Montanha - Rubem Braga

Sem título, Emiliano Di Cavalcanti - 1957
Montanha

Outro dia fui, à noite, a Santa Teresa, e ontem, à tarde, visitei um amigo na Clínica São Vicente. São raras, porém, minhas excursões pelas montanhas do Rio, por essa outra cidade — ou melhor, por essas outras cidades que há no Rio e dominam o Rio. Essas árvores antigas, esses muros imensos cercando o mistério dos parques e dos casarões, tudo isso tem um poder de beleza e de sossego.

O ar é mais fino; as coisas sonham em um quiriri fidalgo, desdenhando os vagos ruídos que vêm lá de baixo, da cidade. Por um instante a gente imagina viver assim, fora de toda agitação vã, para pensar com mais sossego a vida.
Por um curto instante; e se uma tristeza me pegar aqui, uma tristeza me bater no fim da tarde ou no começo da madrugada?
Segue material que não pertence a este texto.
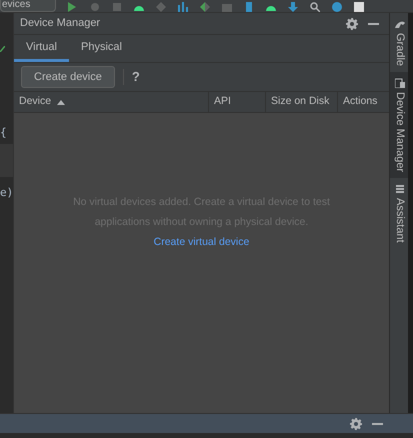 This screenshot has height=438, width=413. Describe the element at coordinates (28, 6) in the screenshot. I see `configuration-dropdown: evices` at that location.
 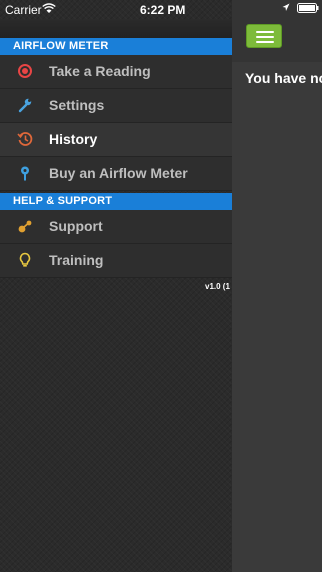 What do you see at coordinates (100, 71) in the screenshot?
I see `menu-item-label: Take a Reading` at bounding box center [100, 71].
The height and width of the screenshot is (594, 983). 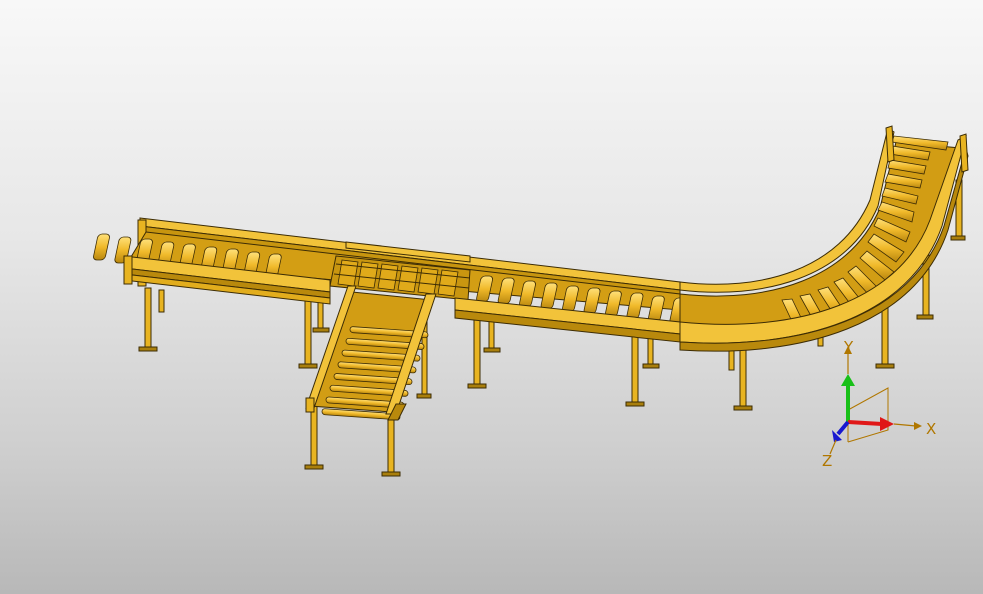 I want to click on x-axis-arrow, so click(x=884, y=424).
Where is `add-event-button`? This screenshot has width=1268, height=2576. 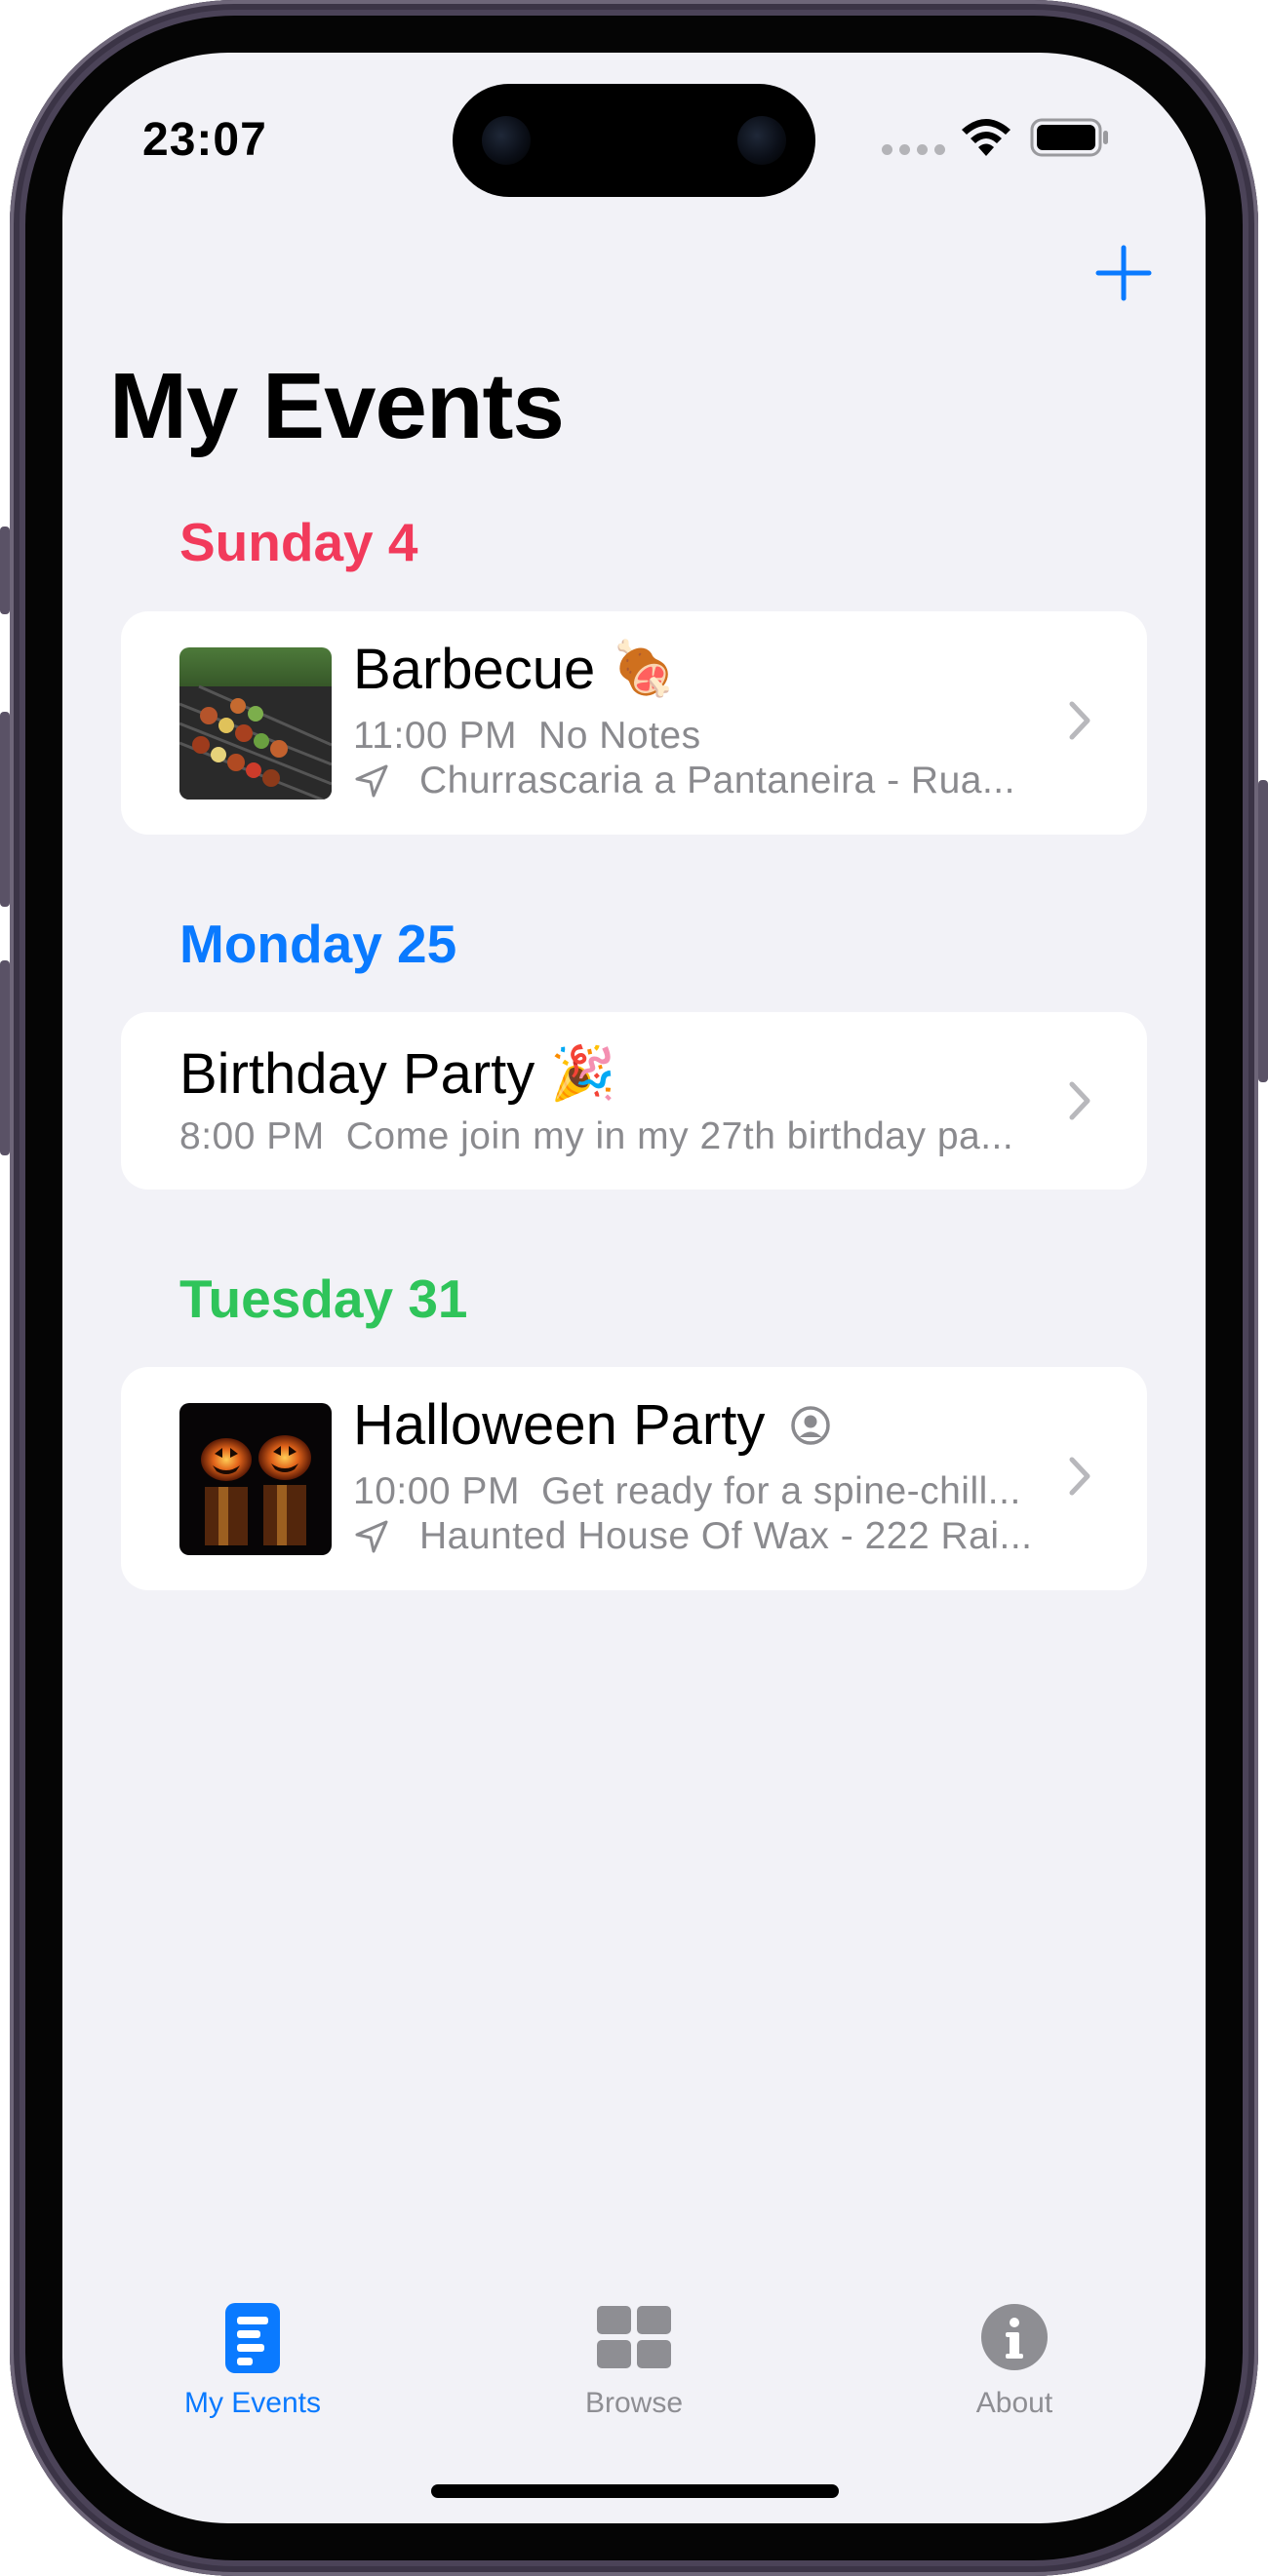 add-event-button is located at coordinates (1124, 273).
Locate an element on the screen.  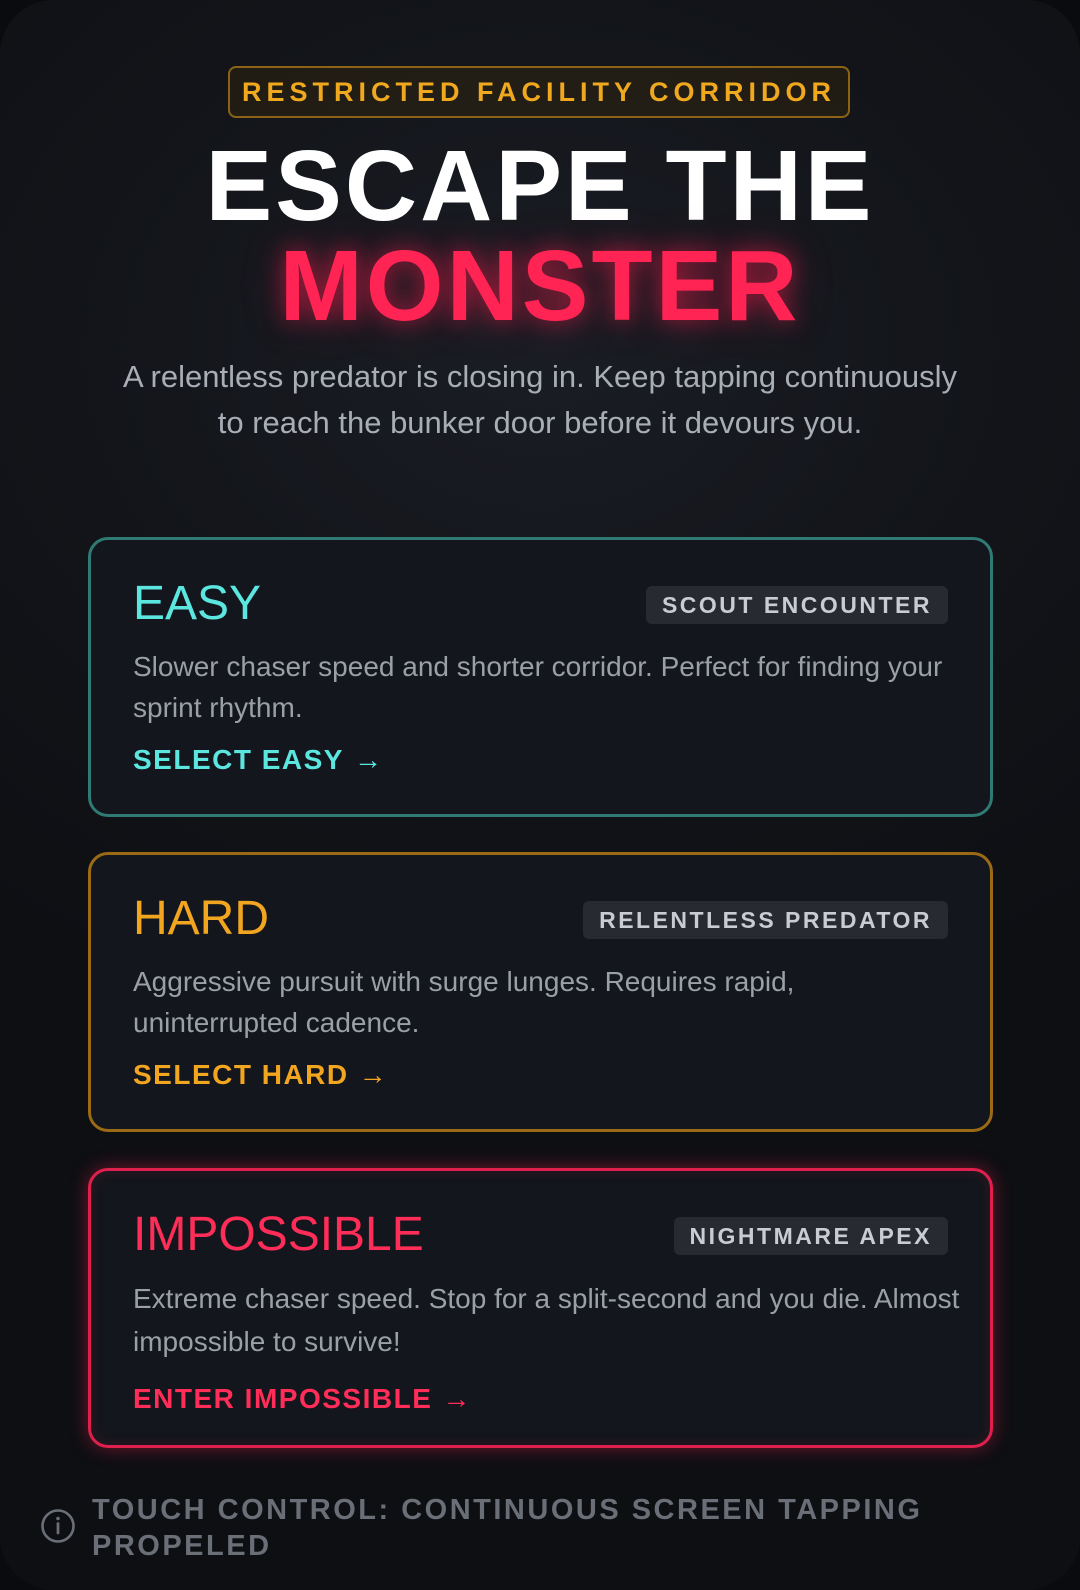
select-hard-button: SELECT HARD → is located at coordinates (260, 1075).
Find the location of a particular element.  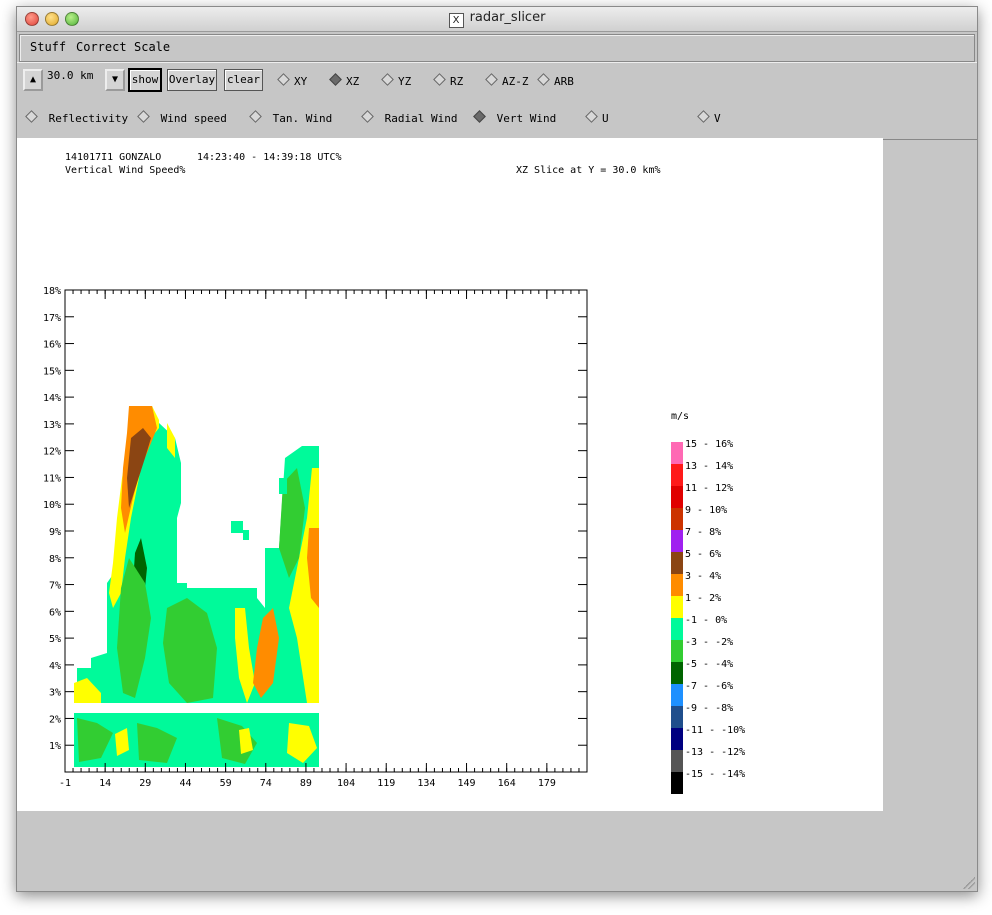

y-tick-label: 14% is located at coordinates (52, 398).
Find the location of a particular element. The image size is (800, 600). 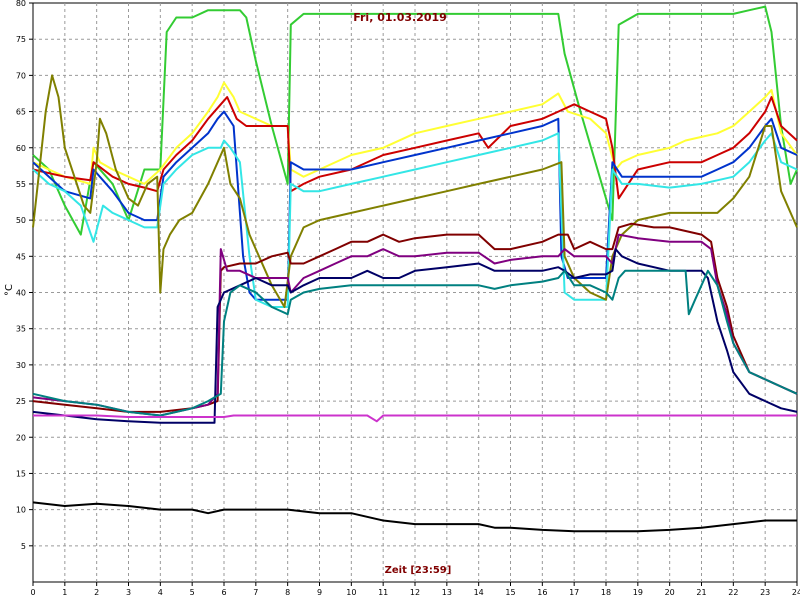

x-tick-label: 1 is located at coordinates (64, 592).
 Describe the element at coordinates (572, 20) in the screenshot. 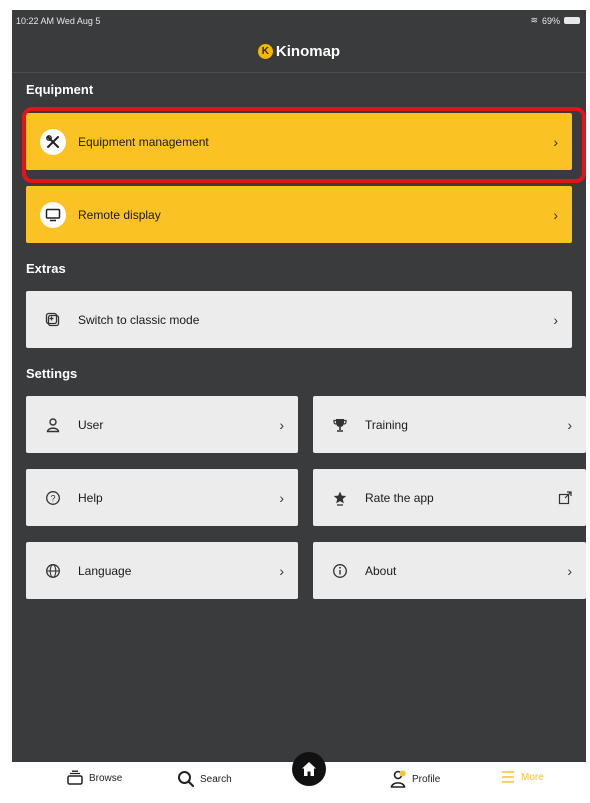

Odiarei, com certeza, essas árvores lentas, e minha angústia recuará até o fim do século passado — as melancolias imperiais são longas, tediosas, sufocantes, lentas. Adoecerei, com certeza, de tédio monárquico, e me aplicarão enormes sanguessugas negras e roxas, fecharão todas as janelas com longos panos pretos, haverá um cheiro de vela apagada e de remoto mofo, e receberei a extrema-unção de um padre gordo e lerdo de imensa batina desbotada. Homens pálidos, de luto, me enterrarão em uma cova demasiado úmida, e quando eu estiver bem defunto, no total escuro, vestido de preto, calçado com enormes botinas pretas, minha amada estará nadando em luz no Arpoador matinal, entre gaivotas e espumas, quase nua.


Rio, junho, 1959.

— Rubem Braga, no livro “Ai de ti, Copacabana”. Rio de Janeiro: Record, 2010.